Lithium-sulfur batteries, which store electrical energy by transferring electrons to or from a sulfur electrodeare well poised to provide high-density, long-term and low-cost electrochemical energy storage. The potential of lithium-sulfur batteries, has yet to be fully realized, however, due to the uncontrolled migration of soluble sulfur species through the membrane that separates the electrodes. This crossover of polysulfides reduces battery efficiency and lifetime.
Molecular Foundry staff and users in the Organic and Theory Facilities have combined to find a solution to the polysulfide crossover problem with the development of a membrane made from polymers of intrinsic microporosity (PIMs). PIMs feature pore sizes of less than one nanometer in diameter, compared to the 17 nanometer pore size of typical membrane separators. This substantially smaller pore size provides highly selective control over the ions transported through the membrane. Smaller ions, like lithium and sodium are allowed to pass through the membrane while larger polysulfides are blocked. When integrated into lithium-sulfur cells, PIM membranes proved 500 times more effective at blocking the unwanted crossover of polysulfide ions than conventional membranes.
Guided by theoretical calculations, the team developed and applied PIMs as a membrane platform for achieving high-flux, ion-selective transport in non-aqueous electrolytes. The PIMs are synthesized in a single step and easily cast into large-area sheets with well-controlled pore structure and pore chemistry.

◆ **DATA SHOWN**:

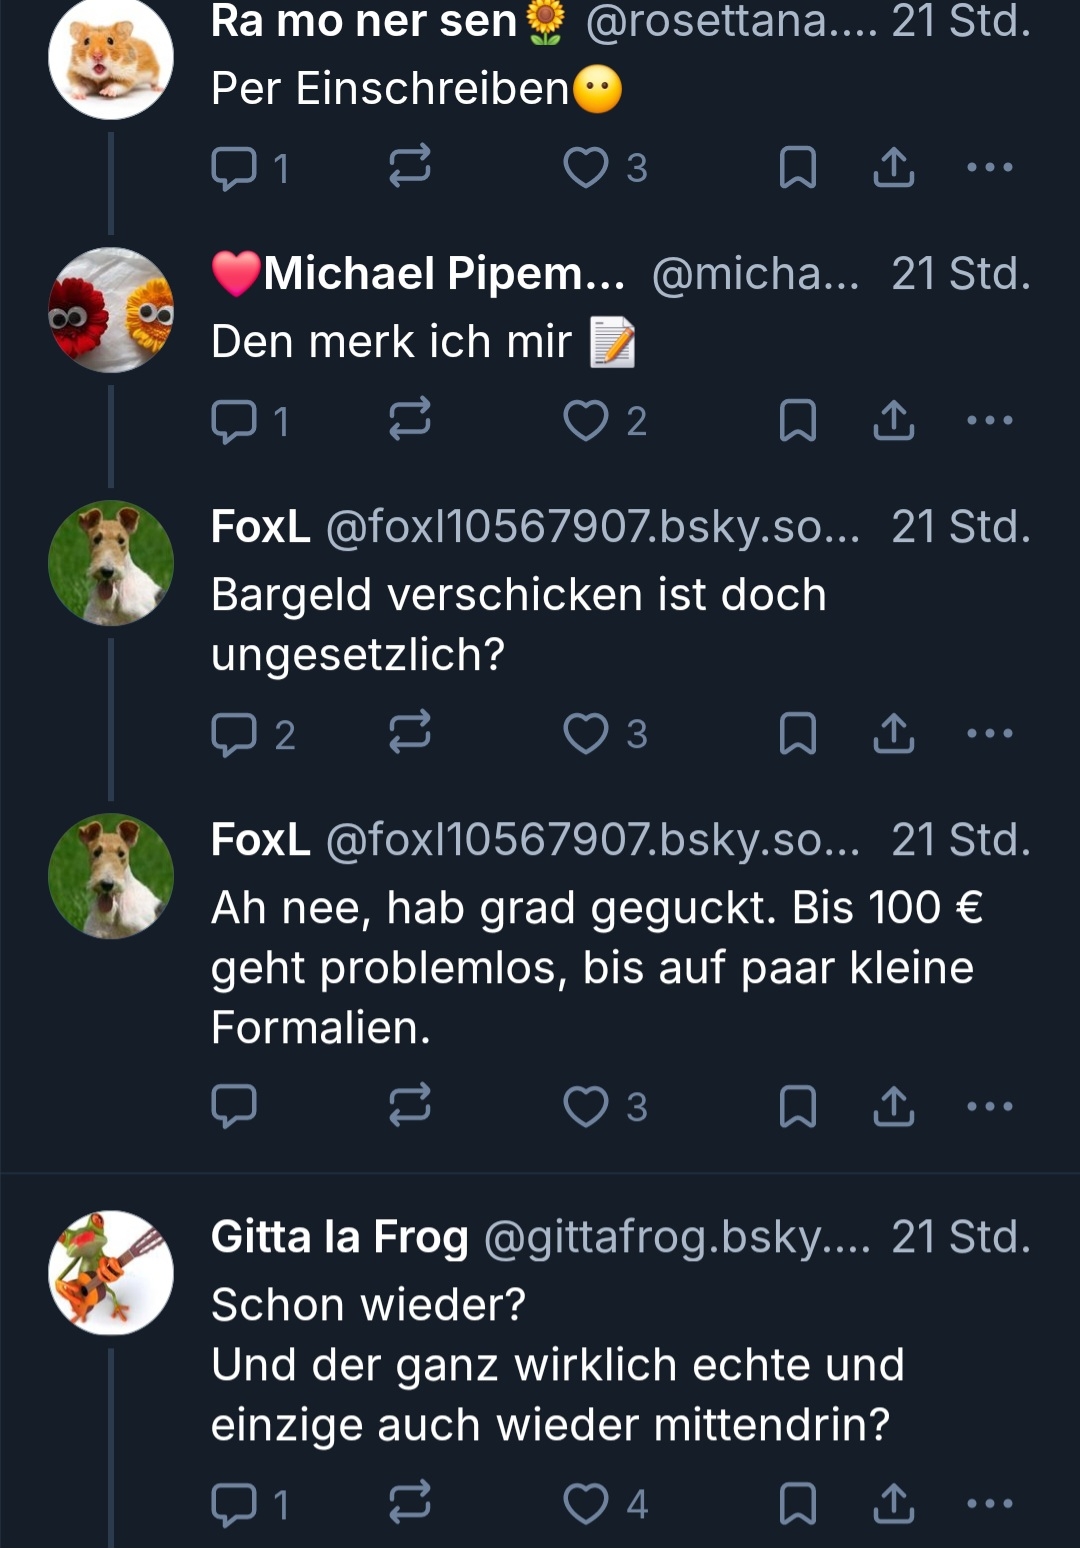Screen dimensions: 1080x1548
Task: Share the 'Bargeld verschicken' post
Action: [x=893, y=733]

◆ **EXERCISE INSTRUCTIONS**:
(A) In the passage on lithium-sulfur battery membranes, how much more effective were PIM membranes than conventional membranes at blocking polysulfide crossover?
(B) Return everything in the passage on lithium-sulfur battery membranes from "Guided by theoretical" down to "and pore chemistry.", word for word.
The lines have no connection to the passage on lithium-sulfur battery membranes.

◆ **SOLUTIONS TO THE TASKS**:
(A) 500 times more effective.

(B)
Guided by theoretical calculations, the team developed and applied PIMs as a membrane platform for achieving high-flux, ion-selective transport in non-aqueous electrolytes. The PIMs are synthesized in a single step and easily cast into large-area sheets with well-controlled pore structure and pore chemistry.